= Problem statement =
Take the line containing "Click the 'por TVO Plus' subtitle" through the last line of the data and retype those lines exactly. Pictures do not belong in the copy.

Collected data entries
_ _ _

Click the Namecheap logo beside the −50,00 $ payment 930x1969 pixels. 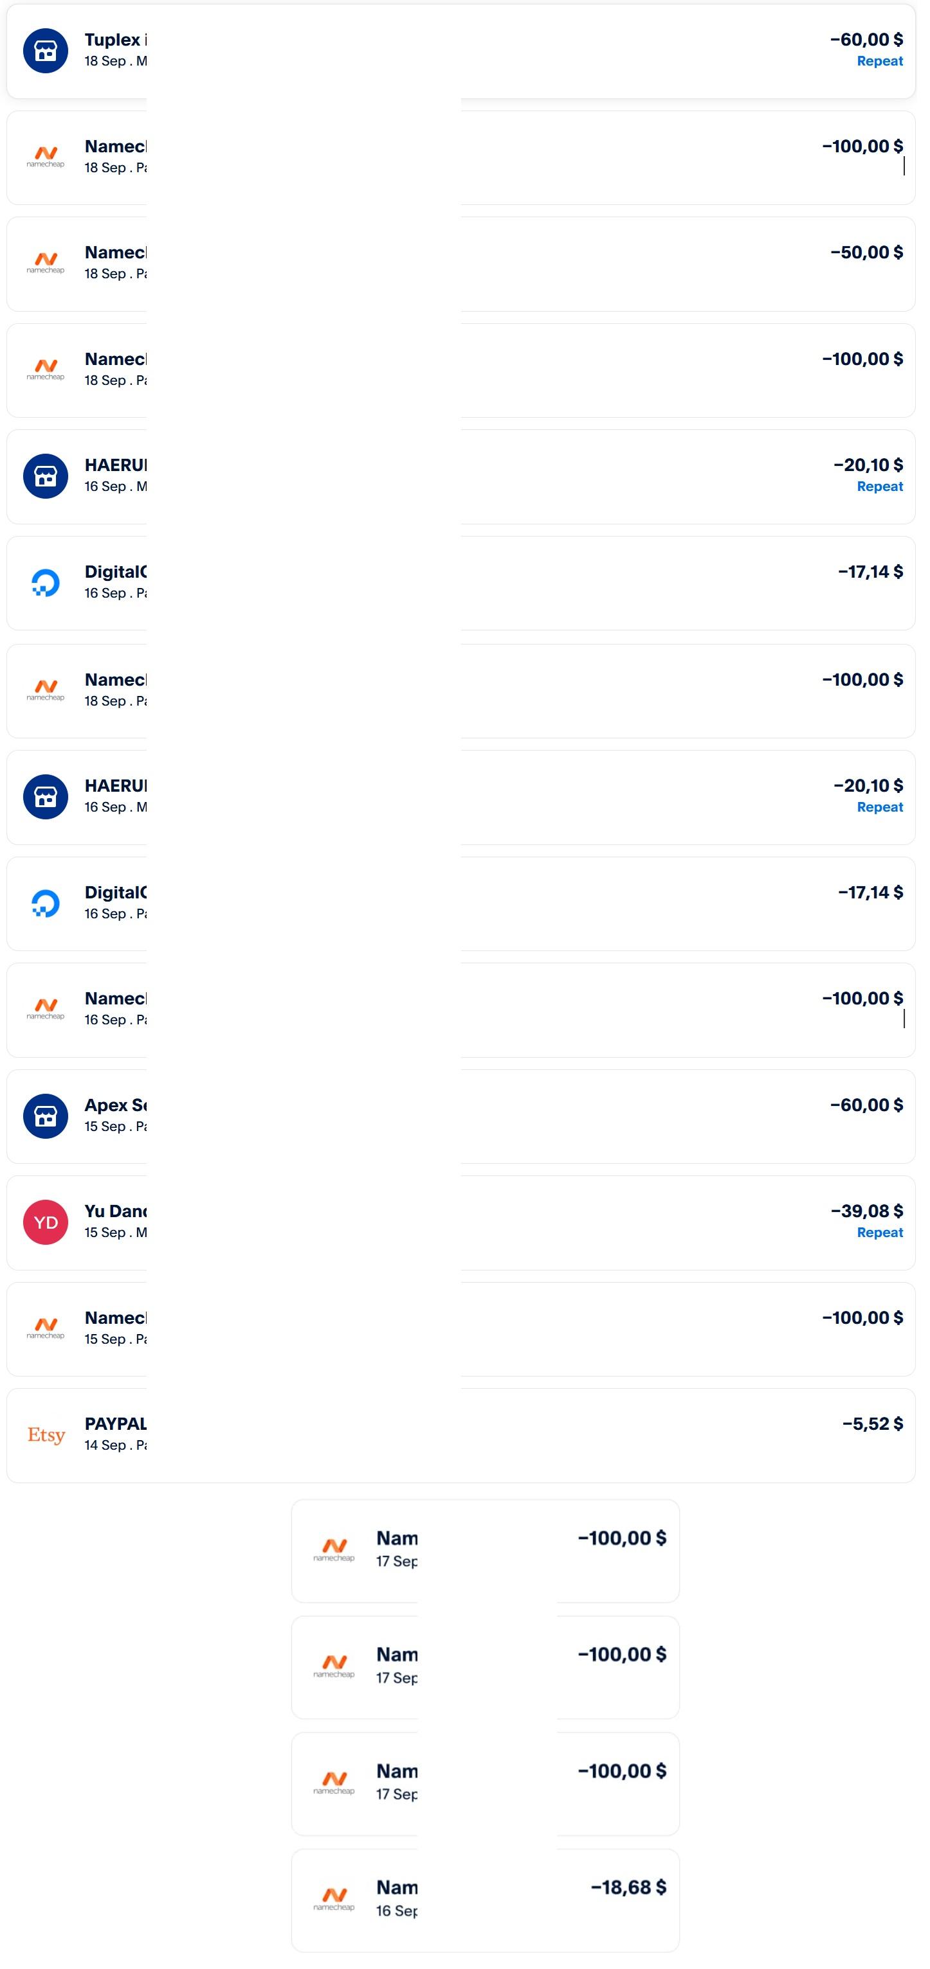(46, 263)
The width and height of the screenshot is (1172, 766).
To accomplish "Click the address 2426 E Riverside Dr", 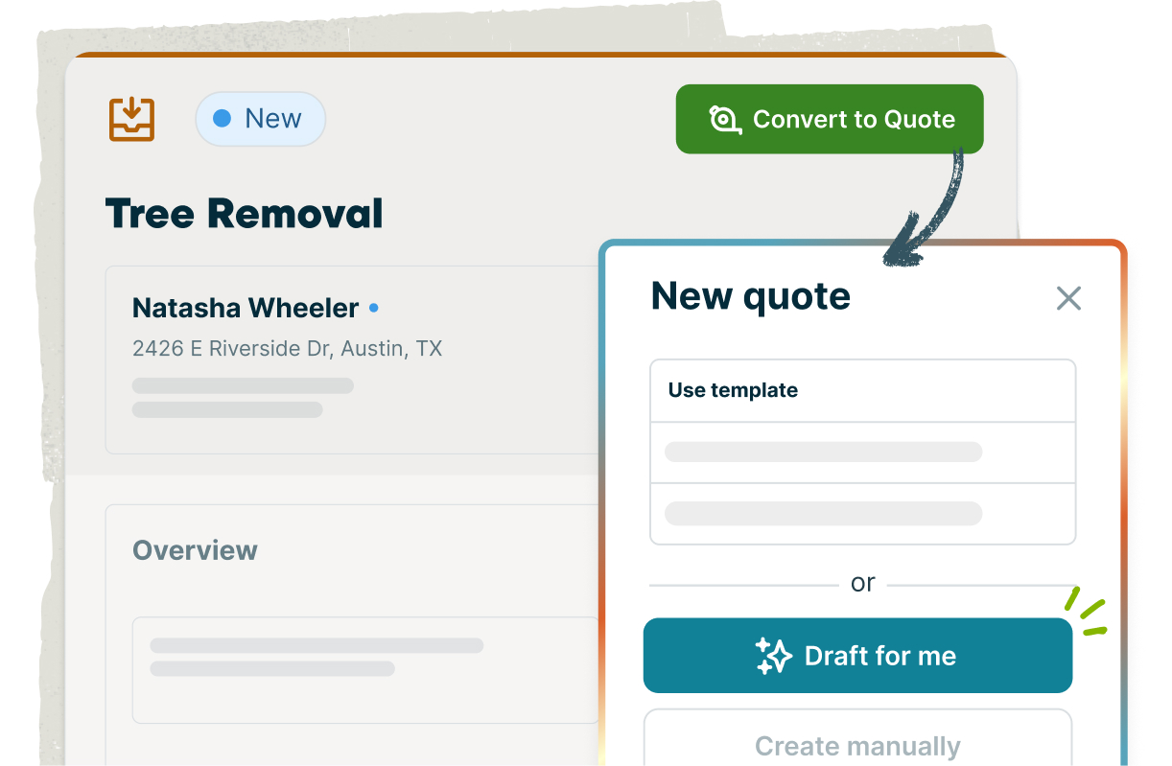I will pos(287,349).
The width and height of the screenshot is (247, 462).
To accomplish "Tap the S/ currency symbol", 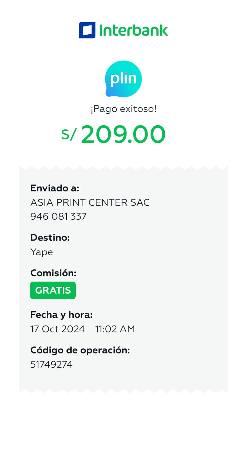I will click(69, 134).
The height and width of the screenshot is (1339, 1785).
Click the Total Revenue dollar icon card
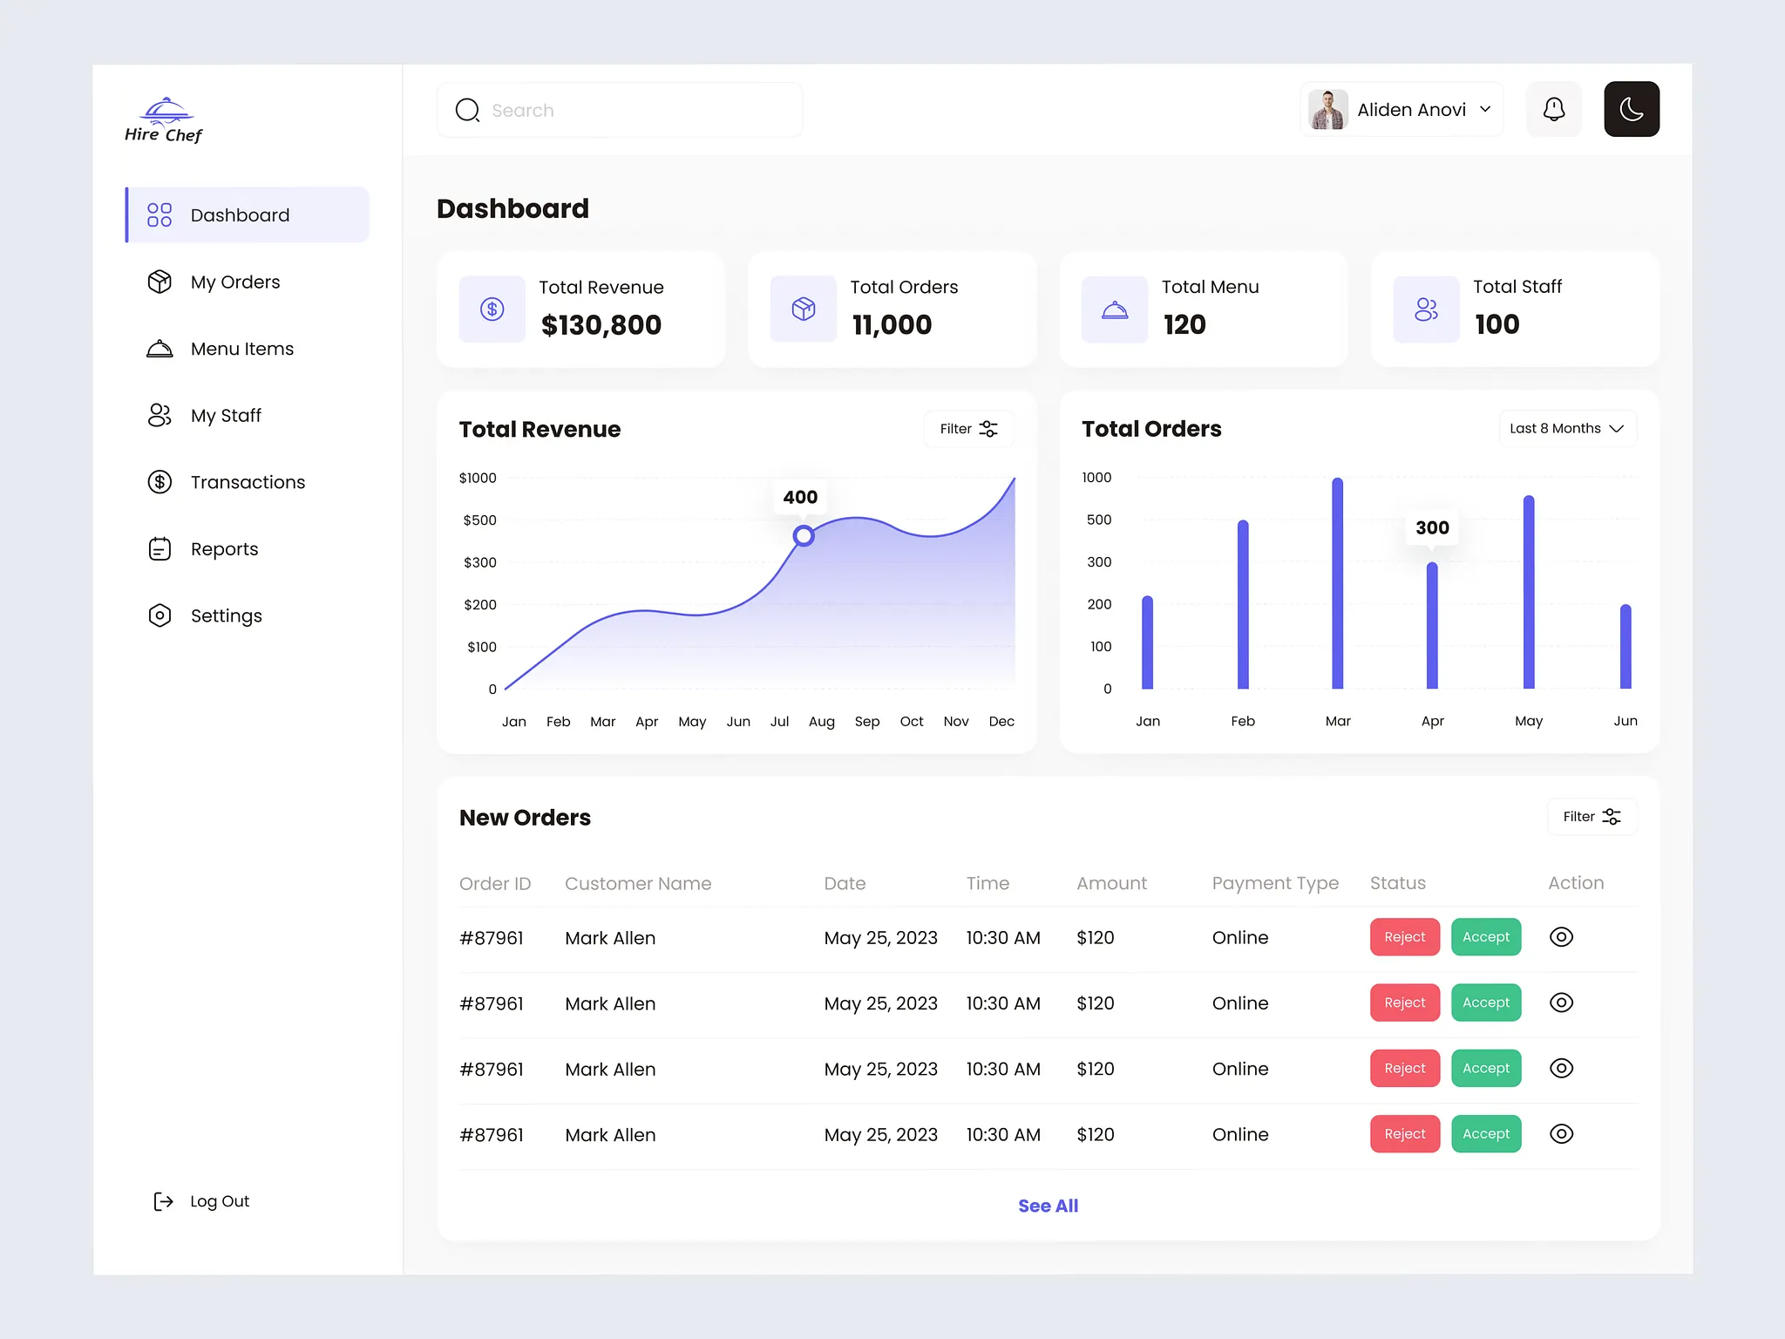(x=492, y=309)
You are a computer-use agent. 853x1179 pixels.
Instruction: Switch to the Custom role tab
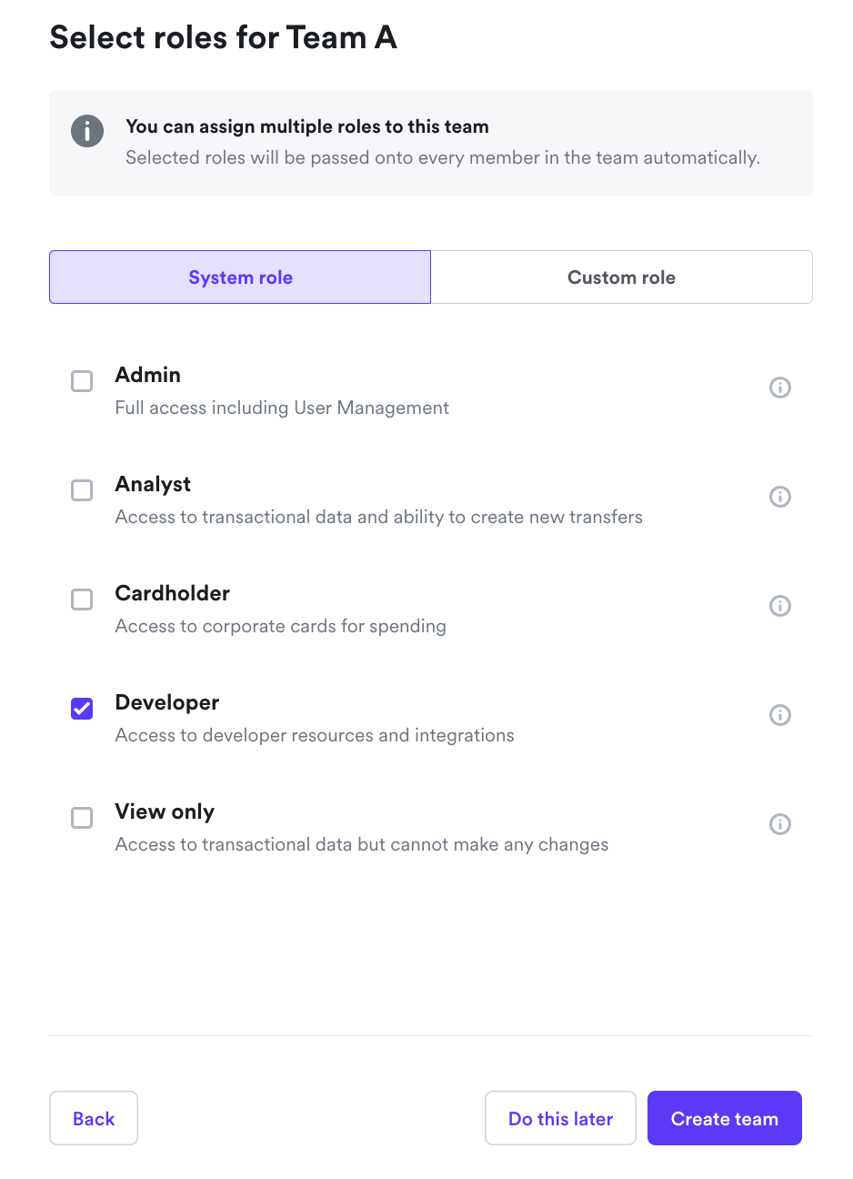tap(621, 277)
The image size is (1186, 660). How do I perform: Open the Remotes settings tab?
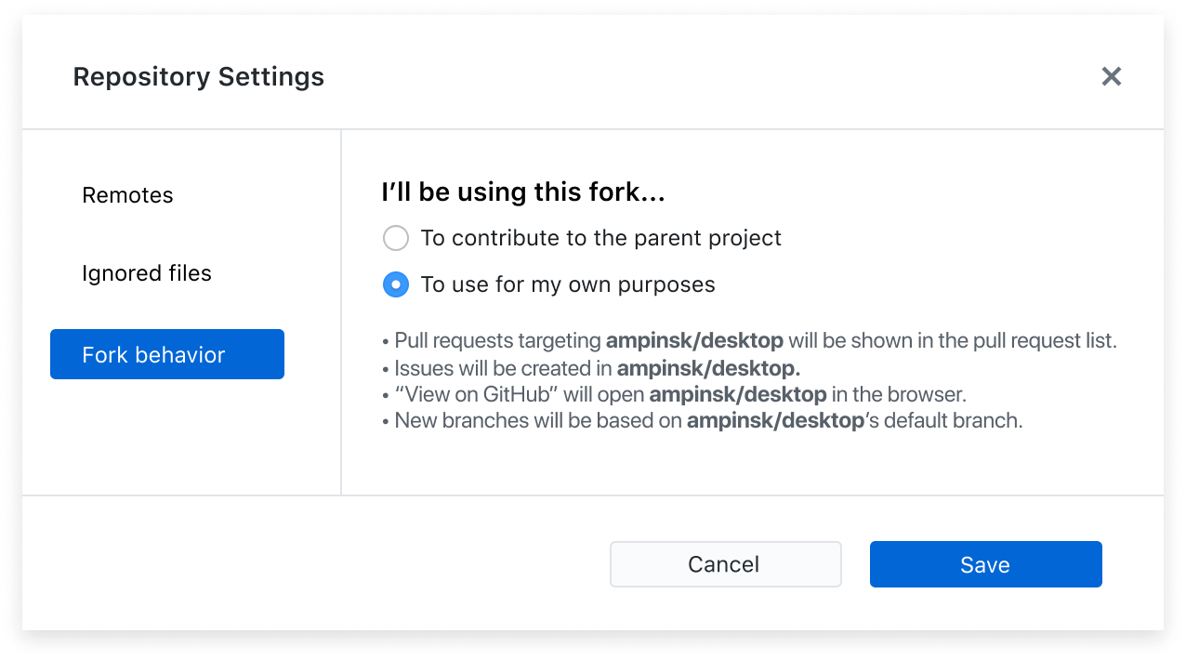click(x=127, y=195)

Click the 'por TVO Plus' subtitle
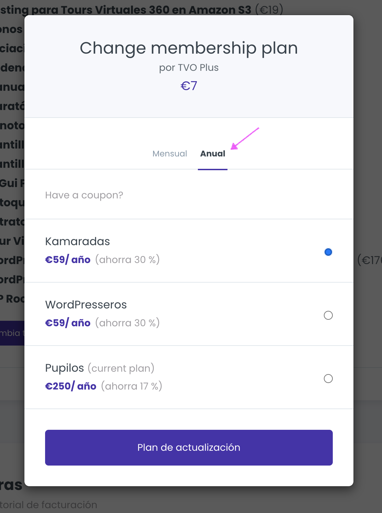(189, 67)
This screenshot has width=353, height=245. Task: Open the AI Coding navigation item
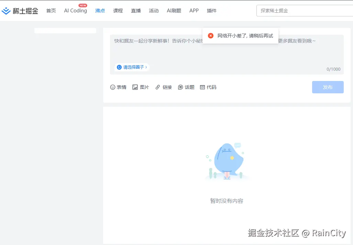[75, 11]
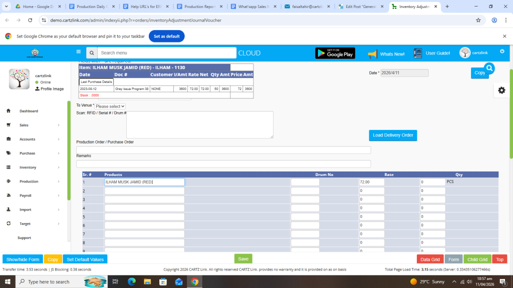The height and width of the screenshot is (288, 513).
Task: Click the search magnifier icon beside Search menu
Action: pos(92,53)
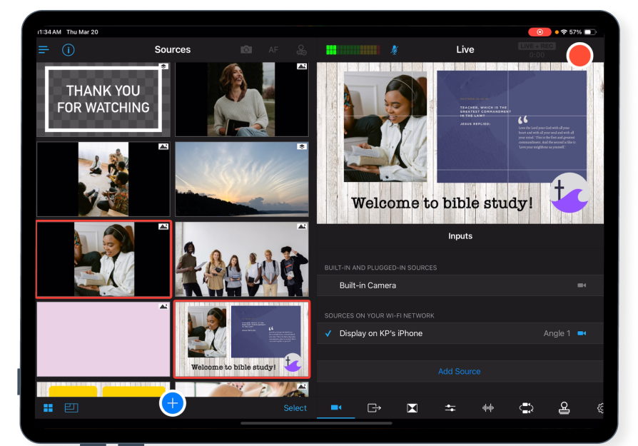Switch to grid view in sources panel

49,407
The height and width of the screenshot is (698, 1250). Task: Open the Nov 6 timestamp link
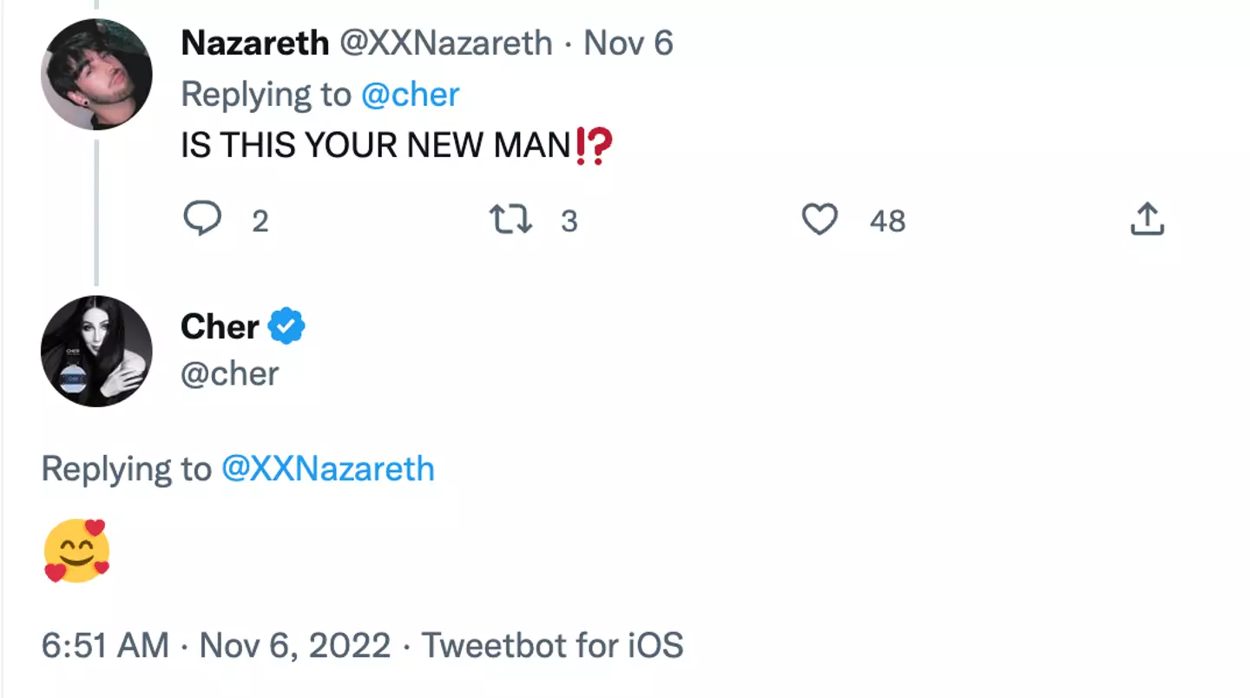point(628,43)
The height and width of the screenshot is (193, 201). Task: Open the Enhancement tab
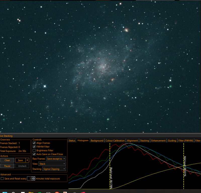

_ _ _

= Task answer =
Click the 'por TVO Plus' subtitle
(189, 67)
This screenshot has width=353, height=245. Task: Open the AI Coding navigation item
[75, 11]
The height and width of the screenshot is (288, 513).
Task: Click the search magnifier icon beside Search menu
Action: pos(92,53)
Switch to grid view in sources panel

49,407
The height and width of the screenshot is (698, 1250). Task: Open the Nov 6 timestamp link
point(628,43)
The height and width of the screenshot is (193, 201). Task: Open the Enhancement tab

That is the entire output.